取り組む課題.
**a)** 脳ガン手術用ツールの記事のうち、「現在の外科手術は、外科医の訓」から始まって「って1歩深い分析を実施した。」で終わる部分を、一字も変えずに書き写してください。
**b)** 脳ガン手術用ツールの記事を、最後の文の後から書き進めてください。

抜粋.
::::::::
脳ガン手術を助けるツール
Purdue大学は、脳外科医が癌の組織をテストして正確に取り除くのを助けるためのツールを開発した。
このツールは荷電された溶媒の微視的な流れを組織面上に吹き付け、分子の構造に関する情報を集める。
そして色分けされた像を作り出し、腫瘍細胞の位置、性質、そして濃度を明らかにする。
「この技術はほんの数秒で分子の情報を提供する。それにより、普通なら残存するはずの腫瘍を感知することができる」、Purdue教授のR. Grahamコックは言う。
「測定器は比較的小さく、そして安価で、脳神経外科医を援助するために手術室に容易に取り付けることができる。」
現在の外科手術は、外科医の訓練された眼に依存している。彼らは事前に実施されるスキャン画像と、手術用の顕微鏡、そして画像診断の助けを借りて手術を行う。
「腫瘍の終わりと正常な組織の始まりを区別することは難しい。脳腫瘍は通常の組織ときわめて類似して見える。」
質量分析法ベースのツールは手術中に切除される組織中の脂質を評価することにより、癌のタイプとグレード、そして標本の腫瘍の縁を正確に決定できることが以前に示されていた。
今回の研究では脳ガンのバイオマーカーと考えられる分子(2-ヒドロキシグルタル酸; 2-hydroxyglutarate)を評価することによって1歩深い分析を実施した。
「質量分析法により、このバイオマーカーの情報の全てがほんの数分で、手術を中断することなく生検から得ることが可能である。」
このバイオマーカーは神経膠腫の70パーセント以上と関連していて、腫瘍を分類するのに用いることができるとコック教授は言う。
質量分析法では分子は帯電してイオンに変えられ、その質量によって物質を特定することができる。
::::::::
データセットの項目
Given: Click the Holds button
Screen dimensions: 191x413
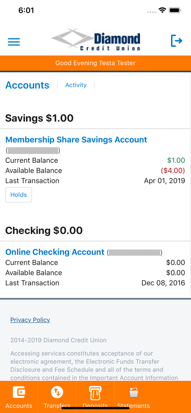Looking at the screenshot, I should (18, 195).
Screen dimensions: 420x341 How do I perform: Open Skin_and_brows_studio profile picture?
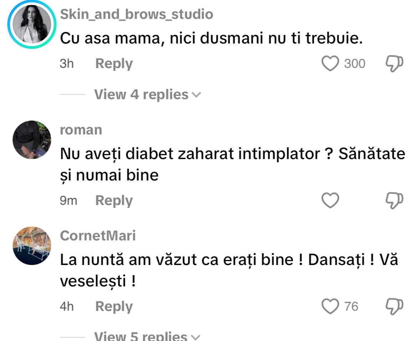click(x=32, y=25)
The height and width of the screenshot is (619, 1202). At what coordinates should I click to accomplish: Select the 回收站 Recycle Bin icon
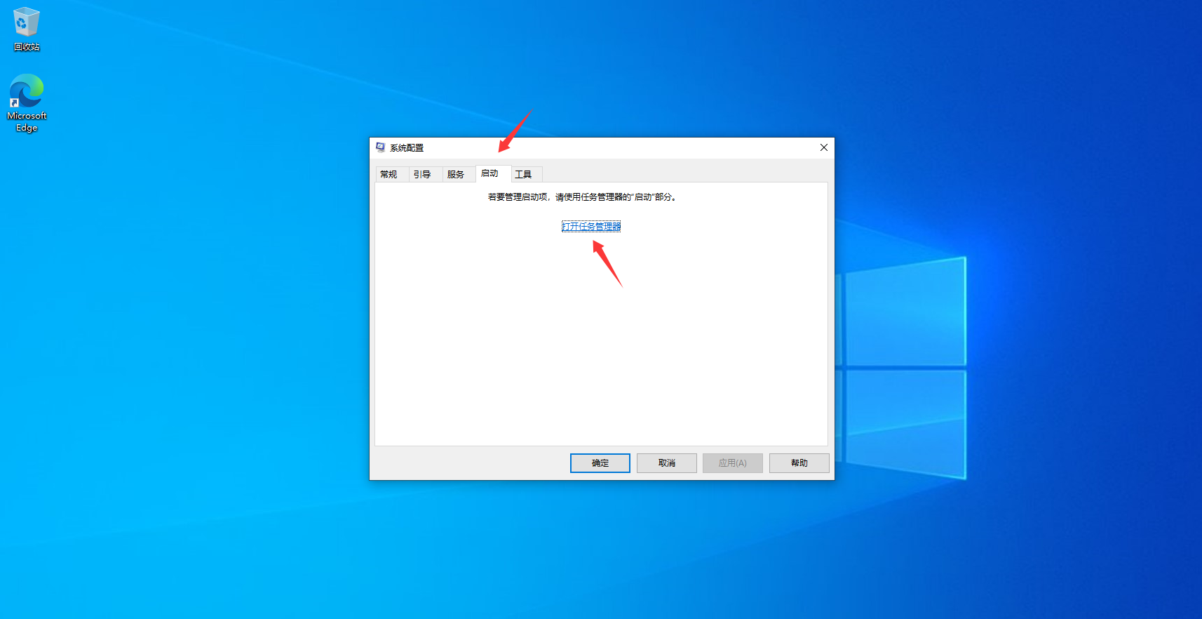tap(27, 22)
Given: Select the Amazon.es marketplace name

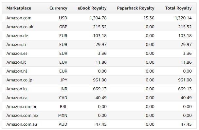Looking at the screenshot, I should click(17, 54).
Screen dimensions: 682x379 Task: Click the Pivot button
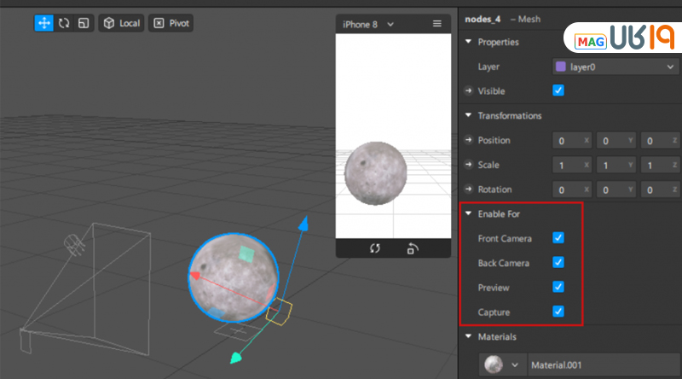171,23
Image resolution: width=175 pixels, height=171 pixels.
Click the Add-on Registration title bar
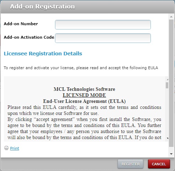point(87,7)
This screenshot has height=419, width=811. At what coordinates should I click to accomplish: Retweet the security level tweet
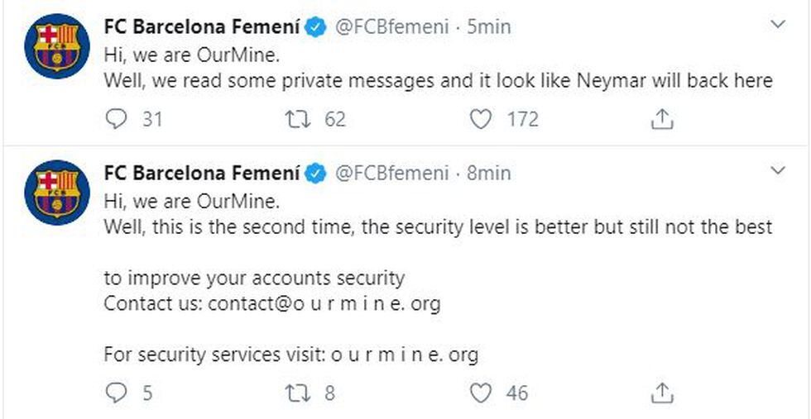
::::::::
あなたの回答.
**a)**
現在の外科手術は、外科医の訓練された眼に依存している。彼らは事前に実施されるスキャン画像と、手術用の顕微鏡、そして画像診断の助けを借りて手術を行う。
「腫瘍の終わりと正常な組織の始まりを区別することは難しい。脳腫瘍は通常の組織ときわめて類似して見える。」
質量分析法ベースのツールは手術中に切除される組織中の脂質を評価することにより、癌のタイプとグレード、そして標本の腫瘍の縁を正確に決定できることが以前に示されていた。
今回の研究では脳ガンのバイオマーカーと考えられる分子(2-ヒドロキシグルタル酸; 2-hydroxyglutarate)を評価することによって1歩深い分析を実施した。

**b)**
コックと彼の同僚によって開発された新しいツールは、脱着エレクトロスプレーイオン化(desorption electrospray ionization; DESI)というアンビエント質量分析法(ambient mass spectrometry analysis technique)を利用する。
DESIはイオン化を質量分析計の外側で表面に直接生じさせ、サンプルの化学的操作の必要性と、イオン化のための真空チャンバーにおける封じ込めを排除する。
プロセスは非常に単純で高速であり、外科的装置に応用しやすい。
癌の異なるタイプに対するさらなる分類方法と代謝産物バイオマーカーがツールに加えられる可能性がある、とコックは述べた。
学術誌参照:
1.脳腫瘍手術を導くonco-代謝産物の手術時の質量分析法マッピング。
Proceedings of the National Academy of Sciences、2014;
http://www.sciencedaily.com/releases/2014/07/140703102959.htm
<コメント>
手術室でリアルタイムに質量分析を実施して、バイオマーカーとなる代謝産物により癌と正常な組織を区別することが可能になるという記事です。